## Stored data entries
◇ ◇ ◇ ◇ ◇

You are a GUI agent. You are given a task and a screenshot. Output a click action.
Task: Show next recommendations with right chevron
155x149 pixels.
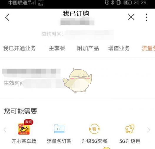click(x=149, y=130)
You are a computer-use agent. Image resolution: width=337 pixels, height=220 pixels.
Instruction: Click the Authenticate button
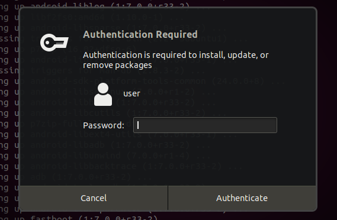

◇ ◇ ◇ ◇ ◇

The entries above need an exact copy without their pictures.

## Answer for the task
You are a GUI agent. You are given a task and a screenshot. Output a click action.
Task: Show next recommendations with right chevron
155x149 pixels.
click(x=149, y=130)
You are a computer-use agent. Image resolution: width=337 pixels, height=220 pixels.
Instruction: Click the Authenticate button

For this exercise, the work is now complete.